= Rebecca Heisman =

American science writer

Rebecca Heisman is an American science writer and author who focuses on ornithology and is based in Walla Walla, Washington. She is the author of the 2023 book Flight Paths: How a Passionate and Quirky Group of Pioneering Scientists Solved the Mystery of Bird Migration.

== Background ==
Heisman grew up in Ohio and received her bachelor's degree in zoology and environmental studies from Ohio Wesleyan University in 2009. She then received her master's degree in environmental education and interpretation from the University of Wisconsin-Stevens Point.

== Career ==
Heisman worked for the American Ornithological Society from 2015 to 2020 before transitioning to science writing and communication when she moved to Walla Walla with her family. She has written for the Cornell Lab of Ornithology's Living Bird magazine, the American Bird Conservancy's Bird Conservation magazine, Audubon, Scientific American, Hakai, and the BirdNote national radio program.

Flight Paths, published in 2023, describes how naturalists and “migration-obsessed” scientists from a wide variety of scientific disciplines developed the techniques needed to reveal the secrets of where, when, and how birds migrate. The Wall Street Journal called the book “illuminating” and noted that it “does what only the best science books do: It adds to our knowledge of the world without diminishing its wonder.” Ornithology praised it as a "fascinating, informative, and fun read," and Kirkus Reviews similarly called it a "fascinating treat for avid bird-watchers."

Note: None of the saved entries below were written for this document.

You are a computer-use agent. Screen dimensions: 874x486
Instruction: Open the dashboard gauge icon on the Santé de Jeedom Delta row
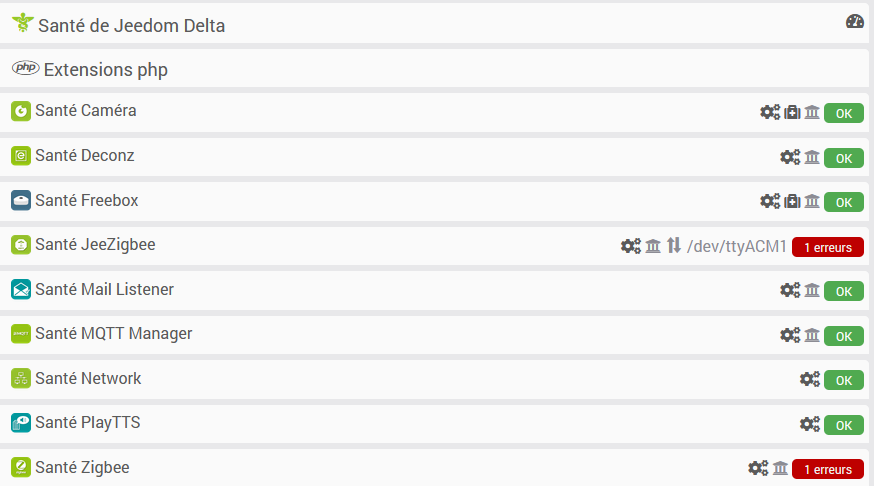click(854, 21)
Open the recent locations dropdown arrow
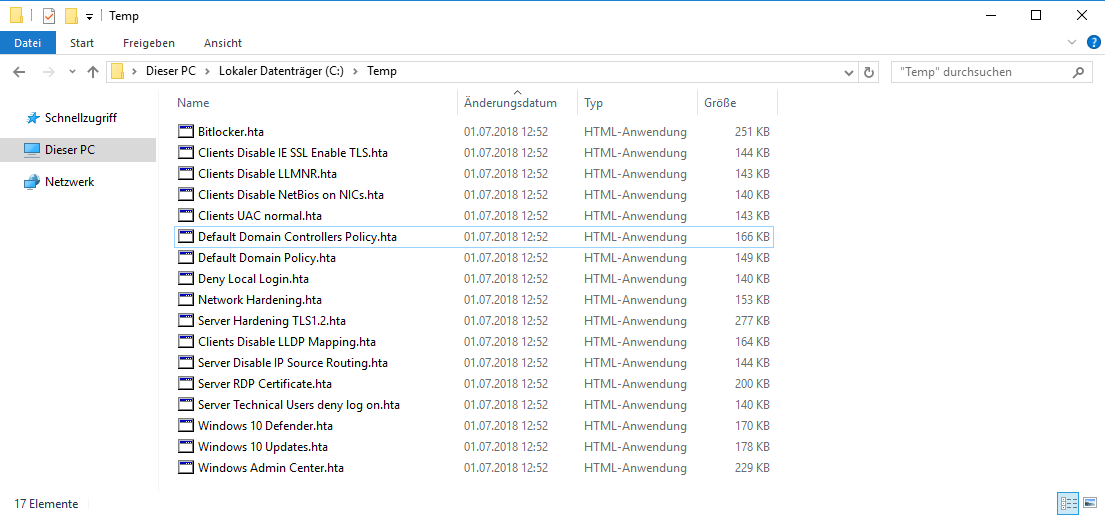This screenshot has height=515, width=1105. (72, 72)
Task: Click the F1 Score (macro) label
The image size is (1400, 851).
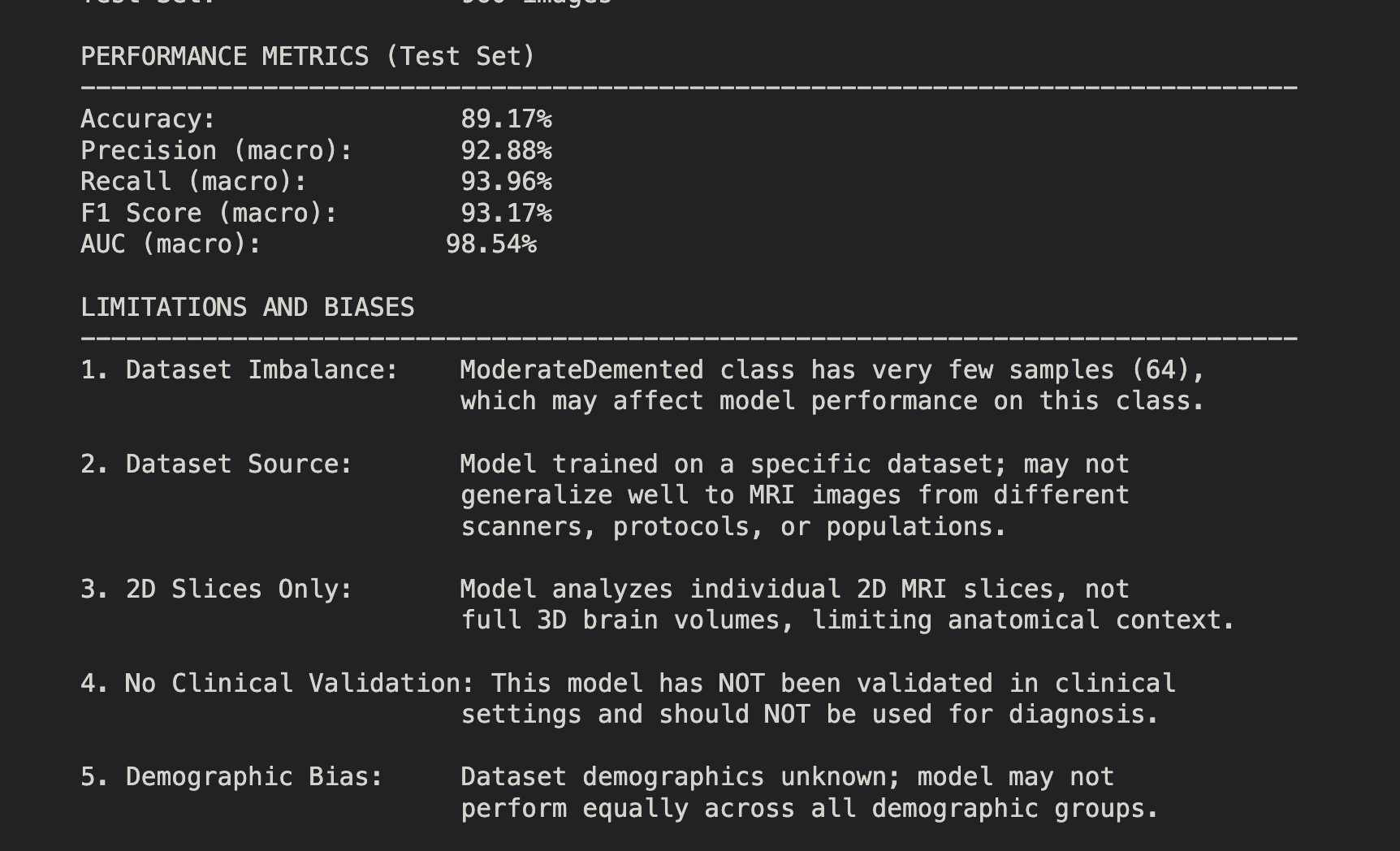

In 2020, Heisman was diagnosed with stage 4 Hodgkin's lymphoma and wrote about how birding helped her get through the treatment process amid the COVID-19 pandemic. As a member of the National Association of Science Writers, she also described to fellow writers how she turned her fascination with bird migration research methods into her successful book proposal.

== Awards ==
In 2023, Heisman won the Northwest Science Writers Association “Best of the Northwest” award for institutional science writing, for a Living Bird feature on mountain-dwelling chickadees.